Before the May 2018 elections, barangay and SK elections had been postponed twice – first from October 2016 to October 2017, then from October 2017 to May 2018.
With the latest postponement, continuing voter registration, a bigger budget, and a redesign of the ballot template are some of the Comelec’s new concerns.
Garcia said the poll body might need to stop the printing of ballots for at least a week to reflect the new date of the elections.
The new ballots will bear the new election date of October 2023 instead of Dec. 5, 2022. A total of six million ballots have already been printed ahead of the December polls.
The Comelec is also set to issue a resolution stating that printed ballots bearing the December 2022 date can still be used in next year’s manual elections.
Another effect of the postponed elections is an expected uptick in the number of registered voters.
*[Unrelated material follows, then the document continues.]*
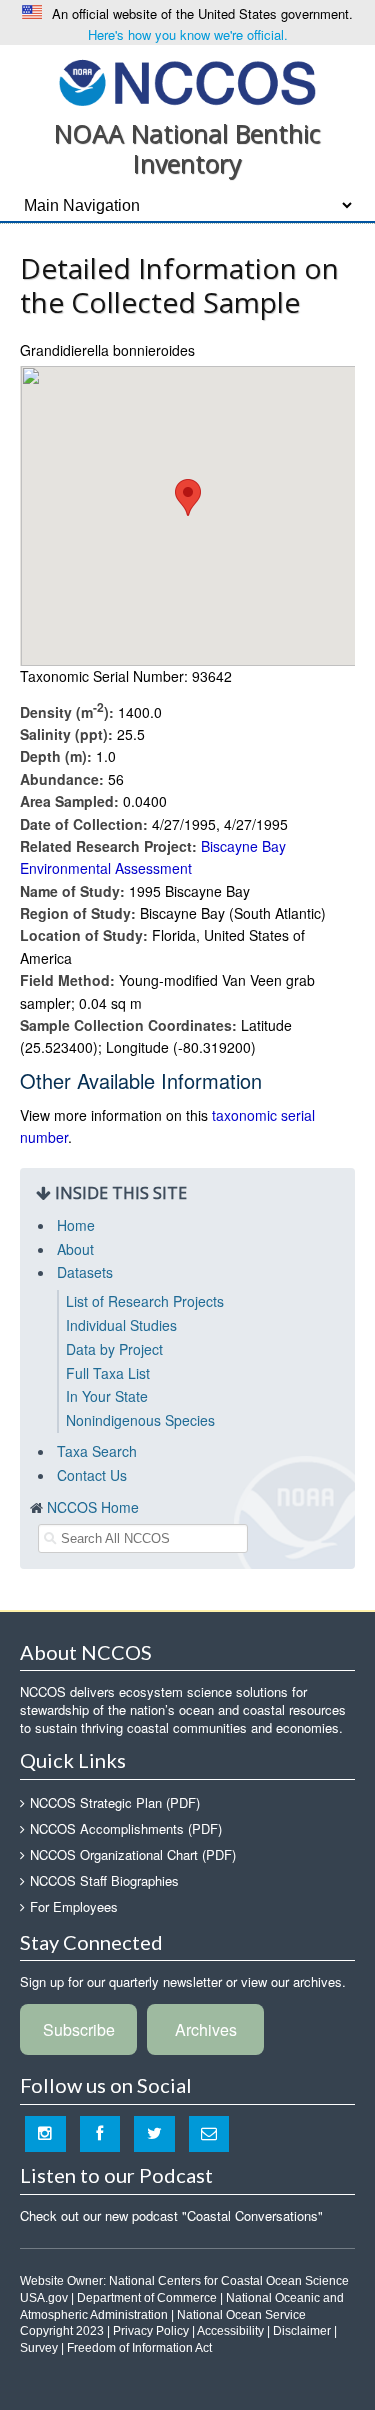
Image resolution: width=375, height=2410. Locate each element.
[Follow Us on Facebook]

Garcia said Comelec would resume registration of voters from November 2022 to May 2023, with the additional registrants to be included in the final count of total ballots that need to be printed.
Local poll offices will be instructed not to print the list of voters for now due to the continuing registration.
The Comelec chief said the filing of certificates of candidacy on Oct. 23-29, 2022 would not push through due to the postponement. The election gun ban and campaign period are also expected to be deferred.
Garcia rejected proposals to realign the Comelec budget for the polls, saying the measure signed by President Marcos mentioned continuing appropriation.
He said Comelec would need a bigger budget for next year’s election due to the larger number of voters.
“We said that if the election will be postponed by May, we said that we’ll be needing P17 billion. If the election will be postponed by December of next year, [the additional budget will be] by P18 billion,” he told ANC.
“It was postponed by October. So, maybe we’ll be needing about P17.5 billion and therefore P17.5 [billion] minus what is remaining with the commission.”
“If we have right now P7.5 [billion], then we’ll be needing an additional P10 billion more,” he added.
Garcia said this would be used for additional election paraphernalia, the printing of ballots, registration of more youth and regular voters, and additional honoraria for electoral board members.
Comelec will also propose to Congress that the honoraria for teachers serving as poll workers in next year’s manual elections should be tax-exempt, he said.
“We have to properly compensate their efforts,” Garcia added.
Meanwhile, the special elections in Cavite’s 7th Congressional District to fill the seat vacated by Justice Secretary Jesus Crispin Remulla will be conducted in February 2023, Garcia said Thursday.
Garcia said this special election will be automated to lessen the poll body’s expenses. Comelec will utilize the vote-counting machines (VCM) used in the May 2022 elections.
“We plan to conduct other activities like the filing of candidacy in December of this year,” he said in a press conference.
Garcia said that if only one aspirant files a certificate of candidacy, he or she will be automatically proclaimed the winner and the special elections will thus not push through, citing the Republic Act 8295 or an act providing for the proclamation of a lone candidate for any elective office in a special election.
“In July, the House of Representatives adopted a resolution calling on the Comelec to conduct a special election in the seventh district of Cavite after Remulla, the elected congressman in the said locality, was appointed Justice secretary.
Garcia added that the Comelec is also eyeing to conduct two more plebiscites before the year ends—one to ratify the conversion of the municipality of Baliwag, Bulacan into a component city; and another to ratify the conversion of the City of San Jose Del Monte into a highly urbanized city.